Copy the listing below word for word, from its first line through the line containing "click(458, 308)".

#### RECORDED DATA
[START]

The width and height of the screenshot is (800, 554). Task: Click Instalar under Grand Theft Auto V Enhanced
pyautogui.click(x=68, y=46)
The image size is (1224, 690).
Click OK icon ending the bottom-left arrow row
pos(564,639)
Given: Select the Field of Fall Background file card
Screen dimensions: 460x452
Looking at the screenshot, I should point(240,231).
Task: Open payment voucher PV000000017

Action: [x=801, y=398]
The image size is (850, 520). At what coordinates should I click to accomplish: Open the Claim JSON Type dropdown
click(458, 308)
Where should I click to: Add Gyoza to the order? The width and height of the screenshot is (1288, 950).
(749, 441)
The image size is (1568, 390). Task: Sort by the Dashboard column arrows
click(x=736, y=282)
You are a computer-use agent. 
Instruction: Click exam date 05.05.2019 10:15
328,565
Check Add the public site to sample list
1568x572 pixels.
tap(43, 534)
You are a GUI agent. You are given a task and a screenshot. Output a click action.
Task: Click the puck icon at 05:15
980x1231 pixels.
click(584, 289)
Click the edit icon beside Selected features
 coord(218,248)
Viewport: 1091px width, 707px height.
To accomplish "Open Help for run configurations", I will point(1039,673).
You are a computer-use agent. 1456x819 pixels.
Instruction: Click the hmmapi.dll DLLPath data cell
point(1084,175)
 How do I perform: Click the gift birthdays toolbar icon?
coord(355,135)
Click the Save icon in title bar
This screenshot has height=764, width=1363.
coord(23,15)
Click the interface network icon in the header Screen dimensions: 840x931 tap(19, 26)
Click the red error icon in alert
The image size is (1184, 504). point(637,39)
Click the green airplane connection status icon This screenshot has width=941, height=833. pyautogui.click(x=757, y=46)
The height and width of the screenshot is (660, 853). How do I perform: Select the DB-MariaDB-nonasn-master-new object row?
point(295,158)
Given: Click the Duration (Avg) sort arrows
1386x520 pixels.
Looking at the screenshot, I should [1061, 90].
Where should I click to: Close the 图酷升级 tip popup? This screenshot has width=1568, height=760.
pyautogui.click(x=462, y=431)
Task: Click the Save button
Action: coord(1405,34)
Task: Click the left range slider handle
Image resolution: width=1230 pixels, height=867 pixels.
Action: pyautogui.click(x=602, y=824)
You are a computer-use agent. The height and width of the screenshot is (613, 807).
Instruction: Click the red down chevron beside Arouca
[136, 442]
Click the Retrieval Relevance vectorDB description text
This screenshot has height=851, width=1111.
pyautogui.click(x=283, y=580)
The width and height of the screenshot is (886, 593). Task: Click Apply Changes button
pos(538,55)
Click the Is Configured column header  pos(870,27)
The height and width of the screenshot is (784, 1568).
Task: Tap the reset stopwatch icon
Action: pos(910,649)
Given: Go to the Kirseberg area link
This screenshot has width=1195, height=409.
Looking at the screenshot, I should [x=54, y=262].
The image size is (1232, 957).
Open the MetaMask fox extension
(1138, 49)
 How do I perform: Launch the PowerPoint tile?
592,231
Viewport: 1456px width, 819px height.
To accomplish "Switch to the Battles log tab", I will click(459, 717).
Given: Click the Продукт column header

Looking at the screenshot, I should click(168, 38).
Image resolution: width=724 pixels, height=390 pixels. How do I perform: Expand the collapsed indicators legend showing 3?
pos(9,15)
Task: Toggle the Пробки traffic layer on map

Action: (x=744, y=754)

[END]

#### RESPONSE FOR THIS EXERCISE
The width and height of the screenshot is (800, 554). Task: Click Instalar under Grand Theft Auto V Enhanced
pyautogui.click(x=68, y=46)
The image size is (1224, 690).
Click OK icon ending the bottom-left arrow row
pos(564,639)
Given: Select the Field of Fall Background file card
Screen dimensions: 460x452
Looking at the screenshot, I should point(240,231).
Task: Open payment voucher PV000000017

Action: [x=801, y=398]
The image size is (850, 520). At what coordinates should I click to accomplish: Open the Claim JSON Type dropdown
click(458, 308)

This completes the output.